TEXTO DO EXERCÍCIO
»»

Agora, com estes sinais e sintomas neste contexto epidemiológico é mandatório descartar a possibilidade de EBOLA. É com isso em mente que vamos agir.
Lembrete Pele Digital - assim como na DENGUE os qadros hemorrágicos no EBOLA não são os mais comuns. O correto é chamar esta doença de Doença viral por Ebola em vez de Febre Hemorrágica, que é uma manifestação possível
Lembrando que após 72h de doença, o RT-PCR deve ser positivo (caso contrário descartaria ebola como diagnóstico). E não deu outra, foi exatamente isso que ocorreu.
Estamos diante de uma uma doença que tem uma taxa de mortalidade que pode chegar a 50%.
Voltando para o paciente, que já está desidratado, e já demanda suporte – que por sinal, junto com as medidas de isolamento, é a intervenção mais importante no cuidado do portador de ebola, com impacto direto na sobrevida.
Após o suporte, qual medicação prescrever? Como devemos agir?
Naturalmente a primeira pergunta que fazemos é? Qual antiviral devemos prescrever, assim como fazemos nos casos do herpes simplex ou herpes zoster?
O problema é que não temos antivirais específicos para o EBOLA…
E diante do desafio é que precisamos olhar para as possibilidades. É agora que a medicina precisa mostrar como pode ajudar o nosso paciente.
Se a gente não consegue lesar o vírus, precisamos ajudar o nosso sistema imune.
Não vamos entrar na especificidade da interação entre o vírus Ebola e o nosso organismo, vamos pegar um conceito básico, vamos pedir ajuda de nossos anticorpos que vamos chamar de neutralizantes.
A lógica é sempre a mesma, o vírus vai precisar de nossas células para se multiplicar e prosperar e uma das funções de nossos anticorpos é bloquear o acesso às células.

««

ENUNCIADO
Reproduza o trecho do texto sobre o Ebola entre "Não vamos entrar" e "chamar de neutralizantes.", inclusive, trocando "neutralizantes" por "protetores".

DADOS DE ENTRADA
»»

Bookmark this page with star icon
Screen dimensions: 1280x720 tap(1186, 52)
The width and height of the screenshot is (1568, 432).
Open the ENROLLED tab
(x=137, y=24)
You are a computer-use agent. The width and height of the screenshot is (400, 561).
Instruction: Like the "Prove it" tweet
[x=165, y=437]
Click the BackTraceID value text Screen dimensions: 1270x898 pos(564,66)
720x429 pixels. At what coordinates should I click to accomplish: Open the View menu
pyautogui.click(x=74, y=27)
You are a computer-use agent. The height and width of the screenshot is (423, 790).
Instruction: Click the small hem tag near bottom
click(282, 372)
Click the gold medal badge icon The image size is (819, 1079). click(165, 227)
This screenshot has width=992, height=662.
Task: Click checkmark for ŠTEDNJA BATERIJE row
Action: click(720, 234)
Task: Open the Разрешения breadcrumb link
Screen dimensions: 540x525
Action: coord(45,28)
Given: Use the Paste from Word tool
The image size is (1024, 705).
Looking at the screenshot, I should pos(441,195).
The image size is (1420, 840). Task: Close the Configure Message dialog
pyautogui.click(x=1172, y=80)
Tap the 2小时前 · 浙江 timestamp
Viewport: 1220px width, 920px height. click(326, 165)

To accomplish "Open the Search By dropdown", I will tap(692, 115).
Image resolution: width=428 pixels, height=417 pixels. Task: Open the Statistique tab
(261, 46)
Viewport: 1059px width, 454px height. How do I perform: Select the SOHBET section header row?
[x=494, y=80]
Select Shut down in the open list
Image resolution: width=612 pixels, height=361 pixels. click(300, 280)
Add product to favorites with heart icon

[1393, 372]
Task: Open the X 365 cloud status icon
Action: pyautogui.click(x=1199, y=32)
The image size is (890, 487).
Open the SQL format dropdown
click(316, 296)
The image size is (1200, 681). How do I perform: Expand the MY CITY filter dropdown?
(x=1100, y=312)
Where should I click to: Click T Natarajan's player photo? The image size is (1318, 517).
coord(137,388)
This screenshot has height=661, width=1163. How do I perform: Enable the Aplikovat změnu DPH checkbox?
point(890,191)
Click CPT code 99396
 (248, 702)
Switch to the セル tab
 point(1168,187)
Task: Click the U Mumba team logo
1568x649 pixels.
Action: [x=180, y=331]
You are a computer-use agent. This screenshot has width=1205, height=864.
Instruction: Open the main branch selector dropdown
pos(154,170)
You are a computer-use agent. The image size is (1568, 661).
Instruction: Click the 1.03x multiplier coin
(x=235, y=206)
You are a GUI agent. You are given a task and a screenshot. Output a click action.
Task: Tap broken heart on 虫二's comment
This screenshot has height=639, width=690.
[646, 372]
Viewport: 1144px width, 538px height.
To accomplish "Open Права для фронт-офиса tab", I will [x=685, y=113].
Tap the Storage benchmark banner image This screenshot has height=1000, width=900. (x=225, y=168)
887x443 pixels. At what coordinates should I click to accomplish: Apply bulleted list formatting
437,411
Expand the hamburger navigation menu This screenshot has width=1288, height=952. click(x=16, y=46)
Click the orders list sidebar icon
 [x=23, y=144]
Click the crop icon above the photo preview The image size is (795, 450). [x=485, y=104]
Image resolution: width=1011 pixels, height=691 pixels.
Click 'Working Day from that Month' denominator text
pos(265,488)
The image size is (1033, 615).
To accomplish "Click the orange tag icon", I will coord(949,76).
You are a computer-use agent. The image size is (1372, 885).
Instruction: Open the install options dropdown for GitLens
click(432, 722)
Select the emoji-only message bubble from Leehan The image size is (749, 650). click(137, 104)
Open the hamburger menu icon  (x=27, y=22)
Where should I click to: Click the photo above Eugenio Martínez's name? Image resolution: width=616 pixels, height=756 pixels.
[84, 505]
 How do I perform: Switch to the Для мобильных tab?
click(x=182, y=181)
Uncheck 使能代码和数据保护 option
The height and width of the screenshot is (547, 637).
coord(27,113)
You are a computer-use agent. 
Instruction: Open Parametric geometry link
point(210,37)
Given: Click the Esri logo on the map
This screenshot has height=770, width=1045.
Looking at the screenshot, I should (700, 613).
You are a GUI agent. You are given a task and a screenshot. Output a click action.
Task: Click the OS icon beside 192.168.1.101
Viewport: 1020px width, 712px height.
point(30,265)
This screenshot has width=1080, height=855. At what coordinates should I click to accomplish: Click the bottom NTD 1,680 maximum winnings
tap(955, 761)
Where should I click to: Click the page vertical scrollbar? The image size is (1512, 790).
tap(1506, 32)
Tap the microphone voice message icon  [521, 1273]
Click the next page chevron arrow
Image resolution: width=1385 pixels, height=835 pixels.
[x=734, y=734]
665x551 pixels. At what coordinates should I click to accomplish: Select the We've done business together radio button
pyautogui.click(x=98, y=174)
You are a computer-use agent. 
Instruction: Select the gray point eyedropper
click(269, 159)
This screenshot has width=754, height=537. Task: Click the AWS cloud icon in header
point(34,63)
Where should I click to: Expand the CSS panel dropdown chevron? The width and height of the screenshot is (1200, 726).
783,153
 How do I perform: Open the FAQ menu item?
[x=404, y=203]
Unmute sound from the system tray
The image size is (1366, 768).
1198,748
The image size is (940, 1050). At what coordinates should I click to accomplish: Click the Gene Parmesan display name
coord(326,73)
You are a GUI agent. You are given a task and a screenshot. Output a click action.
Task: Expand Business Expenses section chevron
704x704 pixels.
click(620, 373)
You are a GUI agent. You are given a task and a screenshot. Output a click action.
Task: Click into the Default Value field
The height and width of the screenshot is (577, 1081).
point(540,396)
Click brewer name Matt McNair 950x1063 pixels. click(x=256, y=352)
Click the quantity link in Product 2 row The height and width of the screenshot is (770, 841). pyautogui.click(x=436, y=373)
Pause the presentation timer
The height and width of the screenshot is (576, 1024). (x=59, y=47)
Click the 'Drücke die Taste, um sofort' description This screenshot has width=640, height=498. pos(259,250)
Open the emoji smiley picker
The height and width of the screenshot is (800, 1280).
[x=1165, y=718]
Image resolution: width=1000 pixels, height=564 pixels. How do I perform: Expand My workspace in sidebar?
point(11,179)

««

RESPOSTA ESCRITA
Não vamos entrar na especificidade da interação entre o vírus Ebola e o nosso organismo, vamos pegar um conceito básico, vamos pedir ajuda de nossos anticorpos que vamos chamar de protetores.